Almost 7 months have passed that Indian tax regime witnessed the biggest change-GST. The implementation of this new tax system has not been the most discussed topic in India but the fuss is all around the world. Many of us, Indians, are however still struggling in understanding all GST slabs in India. Have you ever given a deep thought on how is GST beneficial for you and is there any scope that our government will introduce something similar in our healthcare department?
In this article, we are focusing on the possible changes that can happen in the Goods and Service Tax (GST) tax regime and also what good and bad has it brought till date To start with, let us look at the benefits of GST.
GST and its benefits
The new tax system was initiated with the expectation to bring in the below-listed changes:
- Subsume all indirect taxes at Center and State level.
- Widen the tax regime by covering goods and services.
- Bring in transparency in the tax paying system.
- Improve cost-competitiveness of Goods and Services.
- Increase Tax-GDP ratio.
- Lower the prices of Goods and Services and increase the consumption.
The last point has not been so fully achieved as the suppliers have increased the prices of the products and services to make up for the tax they have to pay.
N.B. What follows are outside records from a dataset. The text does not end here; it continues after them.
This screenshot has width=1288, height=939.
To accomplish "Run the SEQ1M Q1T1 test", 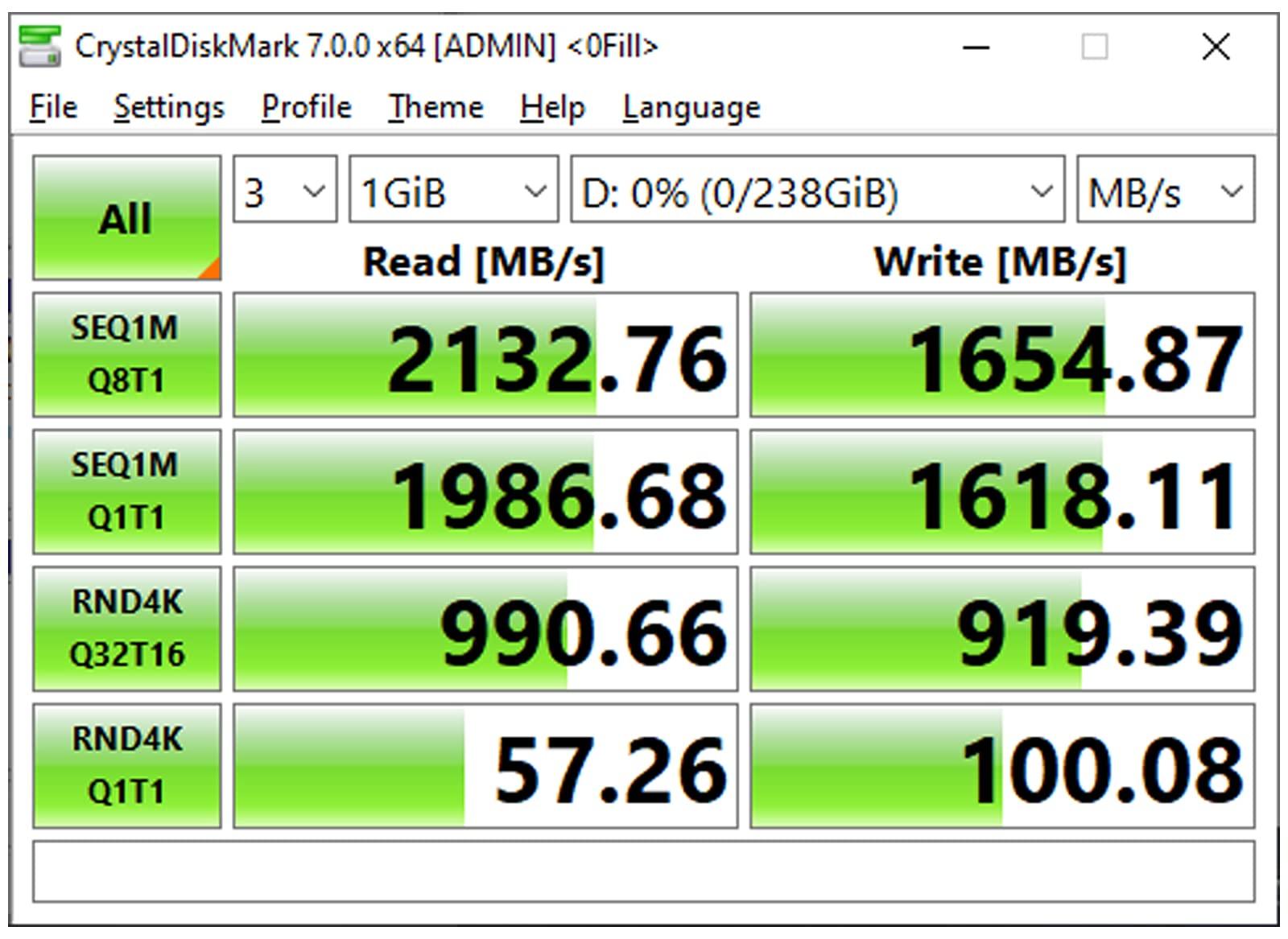I will tap(126, 492).
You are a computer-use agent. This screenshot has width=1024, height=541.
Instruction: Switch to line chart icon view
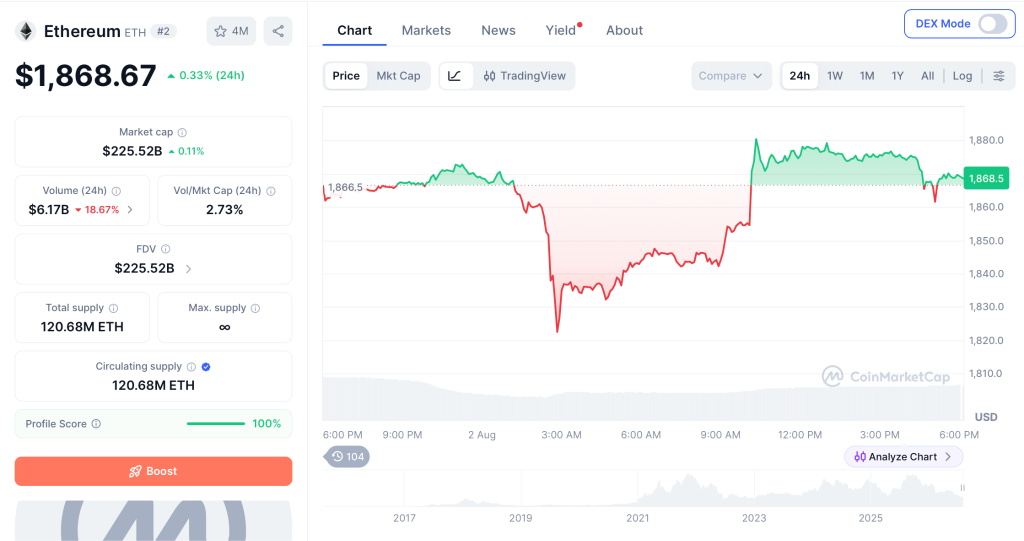[x=455, y=76]
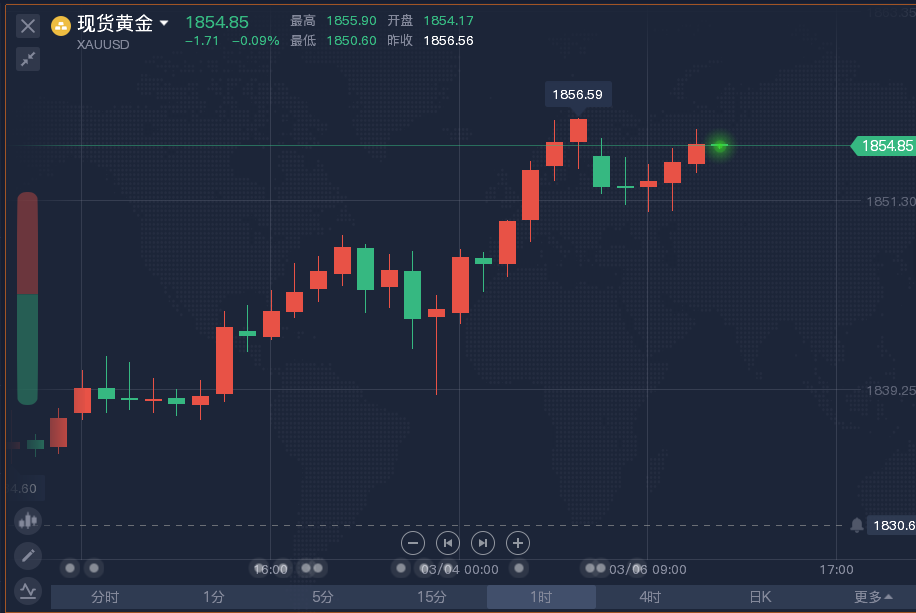Image resolution: width=916 pixels, height=613 pixels.
Task: Zoom in the chart with the plus button
Action: (x=517, y=543)
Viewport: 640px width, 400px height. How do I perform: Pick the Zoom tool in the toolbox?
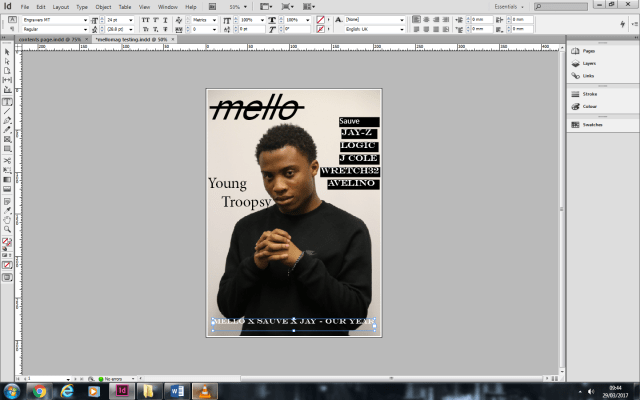point(6,229)
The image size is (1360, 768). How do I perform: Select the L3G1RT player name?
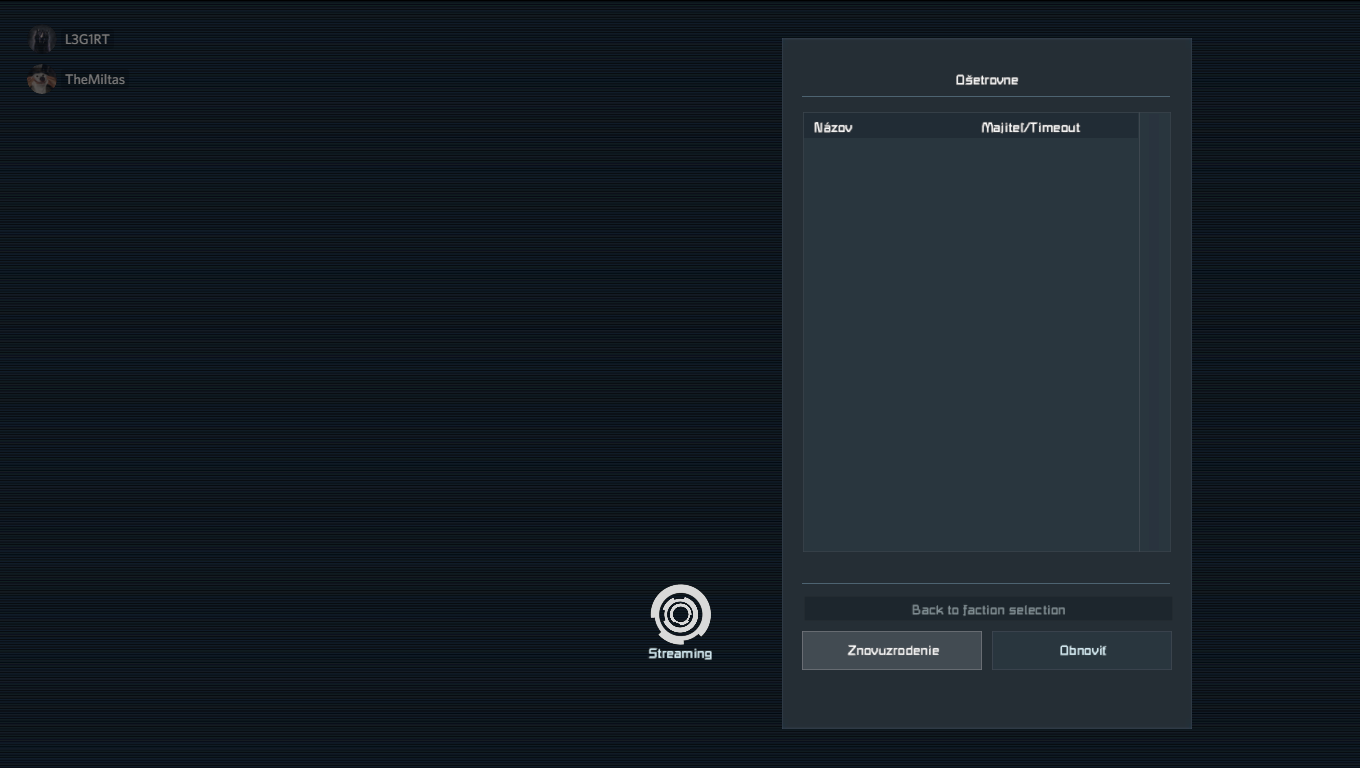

As a result, we can not say that GST had been successful in this case.
What about the healthcare industry?
On a broader note, some of the changes that have not been accepted by the consumers of India is GST on sanitary pads. Talking about the healthcare industry, we can not miss the fact that only 1.4% of GDP is devoted to Indian healthcare. The question thus arises that if our country can have GST, is it not possible that we have a universal healthcare system? Countries such as China, China and Brazil are taking the healthcare department seriously than our own country where the death rate is drastically increasing. Every six out of ten deaths are happening in India from non-communicable diseases and there are no major steps being taken by the government of India.
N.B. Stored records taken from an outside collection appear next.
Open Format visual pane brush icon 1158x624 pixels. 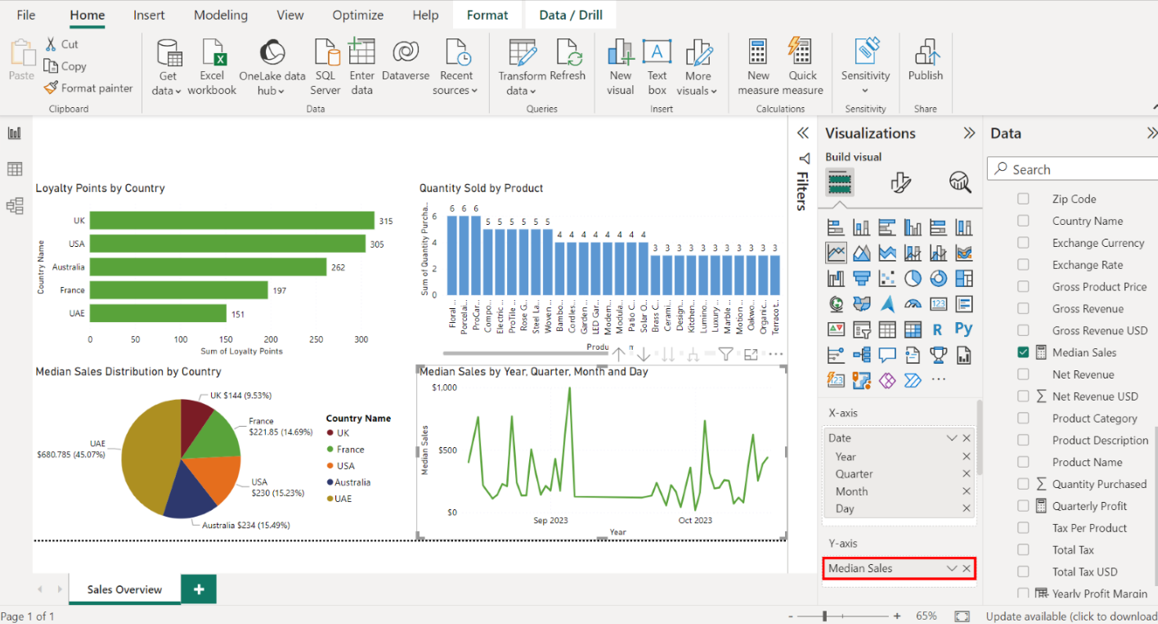click(900, 182)
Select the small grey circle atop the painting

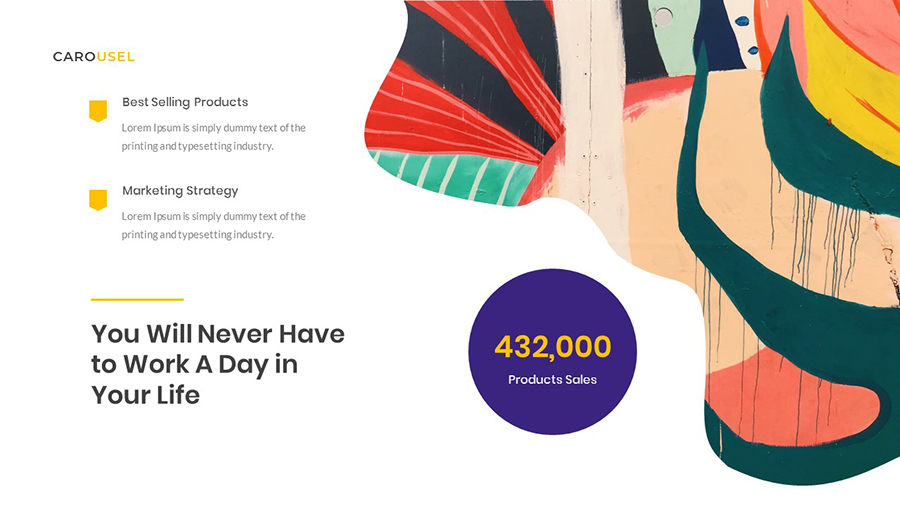point(663,14)
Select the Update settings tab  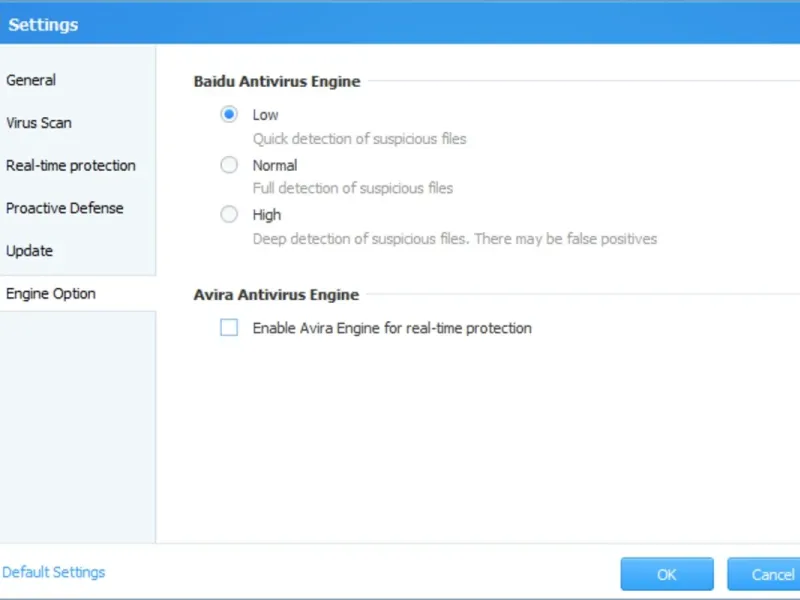tap(30, 251)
Diseases such as cancer are taking over the women population worldwide and India is one of the top nations in this category. In our country, 20% of girls drop out of school because they do not have the access to proper sanitation. Women in the rural areas (majorly) have no access to sanitary pads and use products such sand, leaves, clothes, etc. during their menstrual cycle. This was the reality when sanitary pads were tax free and now that GST has been enforced, the situation is going worse. An activist group from Gujarat has been fighting hard to make sanitary pads tax-free. They have decided to write messages on 1000 sanitary pads and send it to the Prime Minister of India. Do you really think that making them tax-free is the solution?
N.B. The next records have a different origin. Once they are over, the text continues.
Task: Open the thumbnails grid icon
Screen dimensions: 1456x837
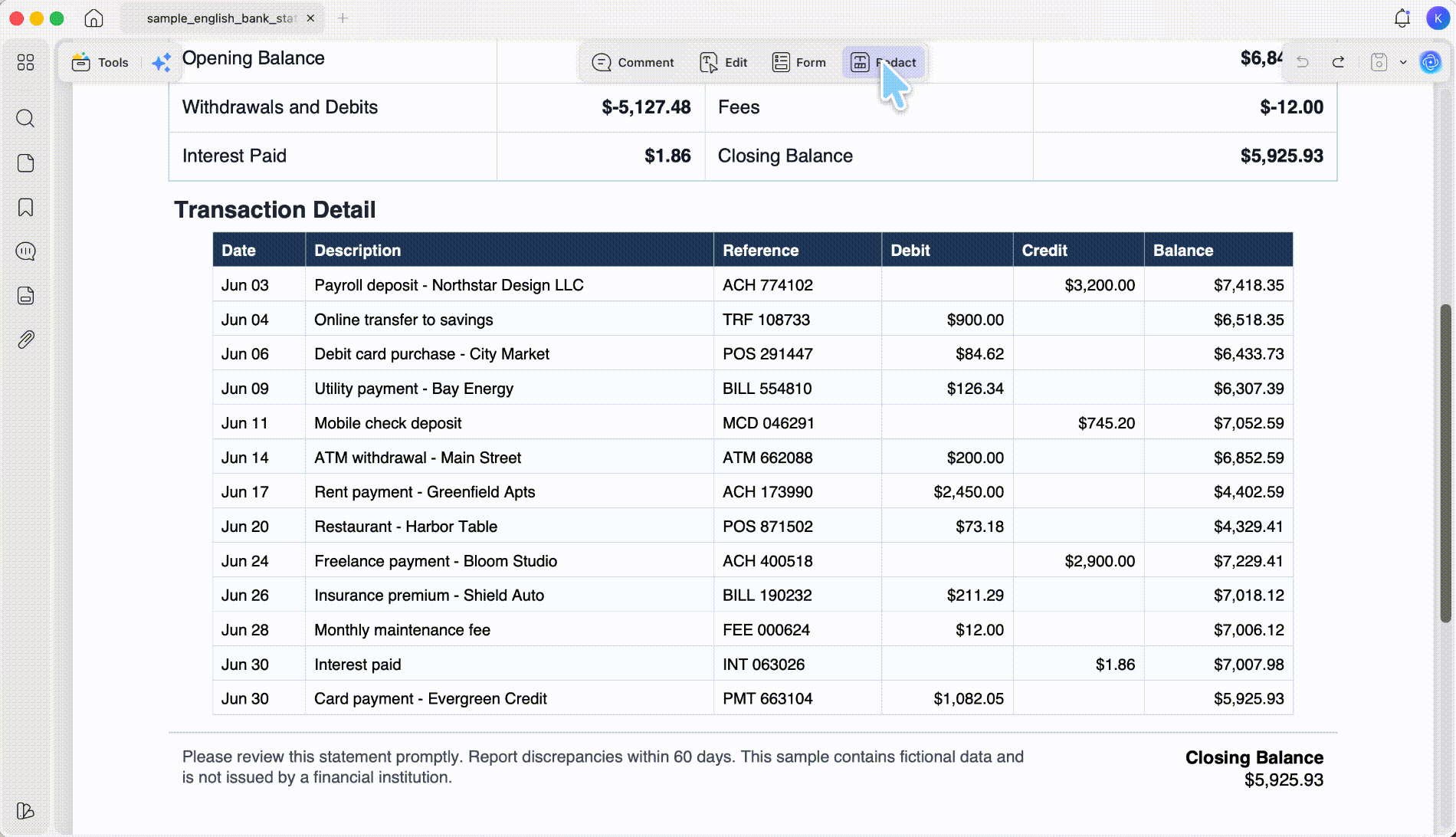Action: [x=25, y=62]
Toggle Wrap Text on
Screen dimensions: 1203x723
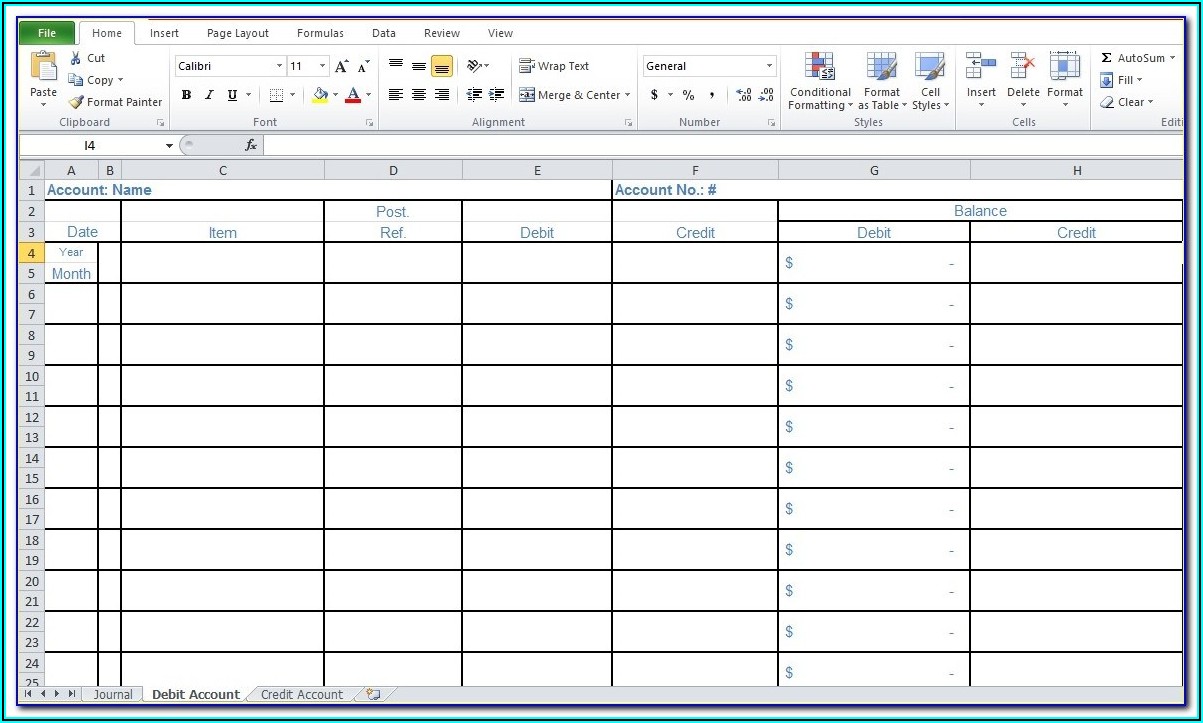[x=554, y=66]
In order to make it accessible to the women population, it is important that it should be first made available for free and second the major change can only happen if the government focuses on the healthcare of women in India. If women in India are not healthy it not only affects them but the people associated with those women as well. We can not forget that women are the pillars of a strong nation and if they are made to pay tax on a product, which according to the government is a luxury item, we doubt that India will be able to make this segment ever strong. Why is it so difficult to understand that sanitary pads are a necessity and women have the right to proper health and hygiene.
‘Padman’, the movie inspired by Arunachalam Muruganantham who understood the need of hygienic sanitary pads is releasing this month. Lead actor Akshay Kumar has been promoting the movie by spreading awareness on women health and hygiene. The way he has talked about periods being a natural phenomenon is surely going to help the mass understand it too. It is very important that we talk about the issue openly only then we can expect the mass collectively understand this.